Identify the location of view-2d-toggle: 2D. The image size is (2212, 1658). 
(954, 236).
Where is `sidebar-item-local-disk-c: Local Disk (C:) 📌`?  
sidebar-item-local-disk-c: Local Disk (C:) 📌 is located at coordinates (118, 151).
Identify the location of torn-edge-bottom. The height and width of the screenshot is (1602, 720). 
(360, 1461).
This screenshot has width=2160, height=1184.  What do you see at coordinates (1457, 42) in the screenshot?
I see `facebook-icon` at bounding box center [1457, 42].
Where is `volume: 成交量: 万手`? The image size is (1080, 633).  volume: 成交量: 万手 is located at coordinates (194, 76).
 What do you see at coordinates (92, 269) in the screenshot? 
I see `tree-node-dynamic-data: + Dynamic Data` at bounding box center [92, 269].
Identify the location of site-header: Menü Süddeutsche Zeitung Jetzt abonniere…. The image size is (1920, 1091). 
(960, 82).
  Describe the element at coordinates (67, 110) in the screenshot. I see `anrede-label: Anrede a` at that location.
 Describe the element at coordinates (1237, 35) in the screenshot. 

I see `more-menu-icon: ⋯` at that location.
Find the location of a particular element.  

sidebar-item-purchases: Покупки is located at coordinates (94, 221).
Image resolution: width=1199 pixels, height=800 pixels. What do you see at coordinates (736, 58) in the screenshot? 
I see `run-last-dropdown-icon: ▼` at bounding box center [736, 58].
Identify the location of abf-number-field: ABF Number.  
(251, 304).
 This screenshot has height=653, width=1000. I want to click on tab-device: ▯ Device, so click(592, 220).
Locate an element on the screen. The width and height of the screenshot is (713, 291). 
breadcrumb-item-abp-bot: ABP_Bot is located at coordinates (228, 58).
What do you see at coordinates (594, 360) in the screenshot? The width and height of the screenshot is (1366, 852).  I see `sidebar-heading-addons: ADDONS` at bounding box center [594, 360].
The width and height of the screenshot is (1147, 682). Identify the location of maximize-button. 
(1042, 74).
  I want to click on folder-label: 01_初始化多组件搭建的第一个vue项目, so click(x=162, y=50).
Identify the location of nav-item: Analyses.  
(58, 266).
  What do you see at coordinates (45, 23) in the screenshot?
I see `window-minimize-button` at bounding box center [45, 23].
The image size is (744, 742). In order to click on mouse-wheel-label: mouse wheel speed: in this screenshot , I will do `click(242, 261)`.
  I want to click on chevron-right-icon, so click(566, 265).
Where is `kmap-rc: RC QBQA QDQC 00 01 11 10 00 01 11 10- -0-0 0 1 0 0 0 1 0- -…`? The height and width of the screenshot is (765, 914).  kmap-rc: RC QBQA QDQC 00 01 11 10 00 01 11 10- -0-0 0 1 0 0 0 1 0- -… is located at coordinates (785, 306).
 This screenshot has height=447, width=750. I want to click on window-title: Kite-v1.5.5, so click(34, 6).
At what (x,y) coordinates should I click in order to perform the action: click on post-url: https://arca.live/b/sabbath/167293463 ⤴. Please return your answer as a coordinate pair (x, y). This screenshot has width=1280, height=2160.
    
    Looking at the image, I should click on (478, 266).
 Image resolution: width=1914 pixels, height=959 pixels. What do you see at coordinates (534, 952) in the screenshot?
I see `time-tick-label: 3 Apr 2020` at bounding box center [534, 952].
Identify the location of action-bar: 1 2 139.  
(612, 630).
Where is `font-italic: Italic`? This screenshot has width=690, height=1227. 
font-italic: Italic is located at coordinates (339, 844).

- [What you need to do]:
Please transcribe, character for character, everything in the entries above from the line containing "What do you see at coordinates (92, 269)" down to the line containing "Describe the element at coordinates (67, 110)", including both of those lines.

- [Response to this exercise]:
 What do you see at coordinates (92, 269) in the screenshot? 
I see `tree-node-dynamic-data: + Dynamic Data` at bounding box center [92, 269].
Identify the location of site-header: Menü Süddeutsche Zeitung Jetzt abonniere…. The image size is (1920, 1091). 
(960, 82).
  Describe the element at coordinates (67, 110) in the screenshot. I see `anrede-label: Anrede a` at that location.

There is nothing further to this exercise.